Great benefit available to businesses from clean alternative sources of energy
November 28, 2014
Great benefit available to businesses from clean alternative sources of energy

The use of clean alternative sources of energy is something that can be of great benefit to local businesses.

Executive director of the St Vincent and the Grenadines Chamber of Industry and Commerce (SVGCIC) Anthony Regisford made this point on Thursday, November 20, during an energy symposium, which was held at the Methodist Church Hall in Kingstown.{{more}}

Speaking to a gathering of business people at the symposium, which was held as part of Caricom Energy Week, Regisford said that when he was first introduced to Solar Photo Voltaic (Solar PV) technology over 25 years ago, the technology was extremely expensive, but that has changed and as a result, can help businesses and individuals save money on their energy bill.
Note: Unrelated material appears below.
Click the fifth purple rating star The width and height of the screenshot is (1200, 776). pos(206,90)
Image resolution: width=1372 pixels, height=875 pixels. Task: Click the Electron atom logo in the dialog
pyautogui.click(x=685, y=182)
He noted also that the cost of these systems keeps declining.

Regisford added that 25 years ago, Solar PV was an emerging technology. Now, “fast forward 25 years and look at the difference that the technology can make to the business sector and our lives.”

He stressed that our first domestic and commercial use of solar energy was for heating water, “before, water heaters were invariably electrical, which consumed a lot of energy; now almost everyone with water heaters uses solar.”

The Chamber head said that energy efficiency and cheaper alternative sources of energy are not the same, but are related and that businesses must pay close attention to energy efficiency, even before making the leap to a Solar PV system.

“We must employ the use of LED lighting and energy efficient appliances, in addition to ensuring that air conditioned spaces are properly insulated,” said Regisford, while noting that in terms of businesses being competitive, energy cost is critical.

“In Trinidad, the cost per kilowatt per hour is six times less than what it is in St Vincent. Unlike Trinidad, we do not produce oil, so if our businesses are to be competitive, then finding cheaper energy sources is imperative. This has become a cliché, but nonetheless remains a very important point,” said Regisford, who is of the opinion that in addition to the cost benefit of Solar PV, the idea of using clean energy is a responsible social thing to do.

“Managing our carbon footprint makes the right kind of statement to the rest of the world and will have a positive impact on tourism,” Regisford pointed out.

He urged the business community to pay close attention to the developments in clean alternative energy sources and to also focus on making their business operations energy efficient.

The symposium also heard from Fidel Neverson, who runs a Solar PV business. Neverson spoke about the opportunities, benefits and cost of solar energy while stressing that the system, once installed, eventually pays for itself over a period of time, while helping persons save on their energy bill.

Meanwhile, energy consultant Recardo ‘Ricky’ Adams said the symposium was held as a follow-up event of Caricom, Energy Week 2014, the theme of which was: “Achieving climate and economic resilience through sustainable development.”

He revealed that the symposium was put on by the Energy Unit, with support from Caricom and the German government, in collaboration with the SVGCIC.

Caricom Energy Week was launched at Vinlec’s Lowmans Power Plant on Monday, November 17.

The event on Thursday, November 20, which was dubbed “Green Business Day,” was also an energy expo, showcasing energy saving products that are sold locally by a number of companies.